- Ejercicios por resolver
(a) Reescribe como lista breve el párrafo del texto de lectura que comienza con "Para que los estudiantes incorporen" y conserva sus ideas principales.
(b) Según el texto de lectura, ¿cuántas movidas puede evaluar en un segundo una computadora que juega al ajedrez?
(c) Extrae del texto de lectura, sin modificaciones, el pasaje que va desde "Andrea Goldin activa" hasta "reflexiones con nosotros.".

Andrea Goldin activa nuestra reflexión a partir de estos fragmentos extraídos del capítulo 5, “Ser docente”, de su libro Neurociencia en la escuela. Guía amigable (y sin bla bla) para entender cómo funciona el cerebro durante el aprendizaje (Siglo veintiuno editores, 2022).

Esperamos que disfrutes de su lectura y, si te apetece, compartas tus reflexiones con nosotros.

Necesidad intelectual

Para que los estudiantes incorporen lo que queremos enseñarles (o que, al menos, lo intenten) tienen que tener la necesidad intelectual de hacerlo. Lograr que aprendan será mucho más fácil si les generamos el deseo, si encendemos su curiosidad. En el camino, hay que perturbar un poco al sistema; hacer tambalear los esquemas mentales, de a poquito y al ritmo de cada uno. Si el cambio es muy brusco, puede confundir o abrumar; si es muy suave, no logrará las modificaciones buscadas. El buen docente es un experto que, además de tener el conocimiento relevante, sabe ponerse en el lugar del otro y entiende qué actividades cognitivas es necesario generar para que ese otro, novato, aprenda.

Una computadora que juega al ajedrez puede evaluar cientos de millones de movidas en un segundo. El humano no está ni cerca de hacer eso y, sin embargo, a veces le gana. No se trata de magia, sino de habilidades (aún) humanas en el procesamiento de la información. Un buen jugador de ajedrez no evalúa cualquier jugada, no mira una por una todas las piezas ni analiza todas las movidas posibles. Su superioridad está dada por la manera en que percibe el tablero y la partida. Cuando los ajedrecistas expertos (llamados maestros, ¡vaya coincidencia!) miran un tablero, extraen, en segundos y con muy poco esfuerzo, patrones de configuración de las piezas y toman decisiones informadas sobre la base de la experiencia y los conocimientos previos. Esto que sucede en el ajedrez se ha visto también en la resolución de problemas de muchísimos otros dominios: ciencias, matemática, electrónica, sintaxis, medicina. ¡Incluso en el Scrabble!

- Sección de datos

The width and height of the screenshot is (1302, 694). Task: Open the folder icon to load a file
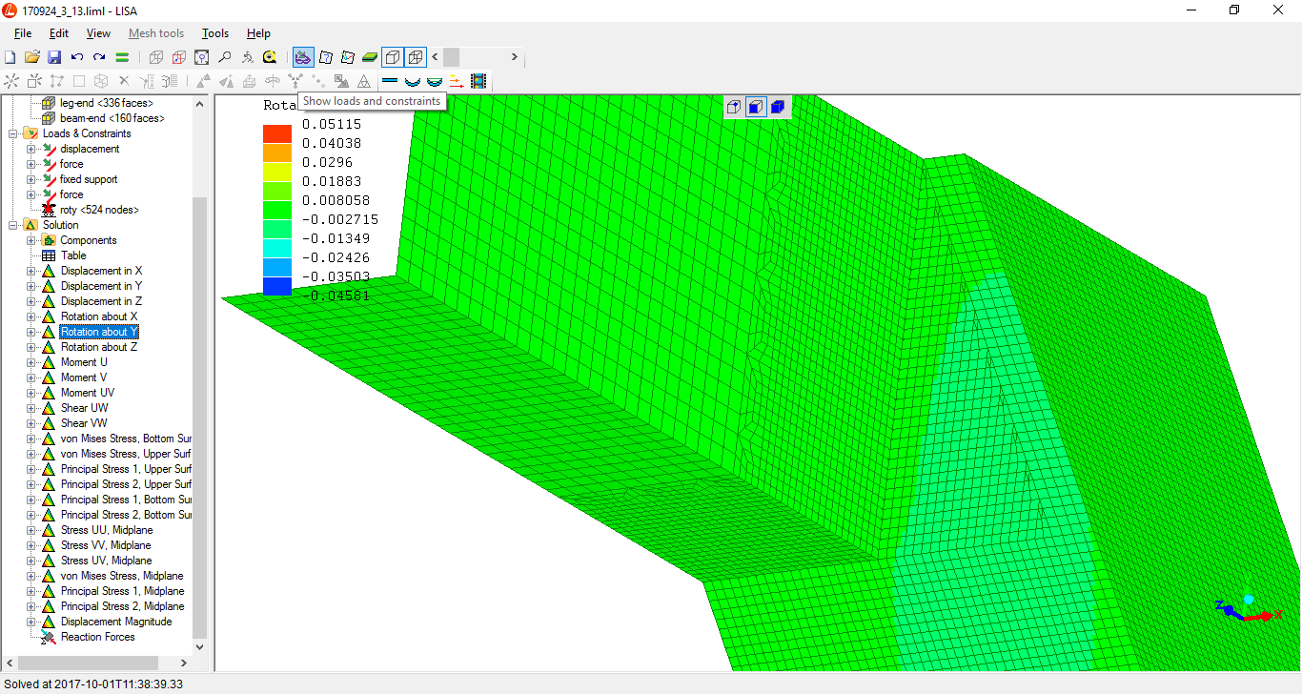pos(31,57)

- Ejercicio resuelto
(a)
- Los estudiantes deben sentir la necesidad intelectual de incorporar lo que se les quiere enseñar.
- Aprender resulta mucho más fácil si se les genera el deseo y se enciende su curiosidad.
- Conviene perturbar los esquemas mentales de a poco, al ritmo de cada uno.
- Un cambio muy brusco puede confundir o abrumar; uno muy suave no logra las modificaciones buscadas.
- El buen docente tiene el conocimiento relevante, se pone en el lugar del otro y sabe qué actividades cognitivas generar para que el novato aprenda.

(b) Cientos de millones de movidas.

(c)
Andrea Goldin activa nuestra reflexión a partir de estos fragmentos extraídos del capítulo 5, “Ser docente”, de su libro Neurociencia en la escuela. Guía amigable (y sin bla bla) para entender cómo funciona el cerebro durante el aprendizaje (Siglo veintiuno editores, 2022).

Esperamos que disfrutes de su lectura y, si te apetece, compartas tus reflexiones con nosotros.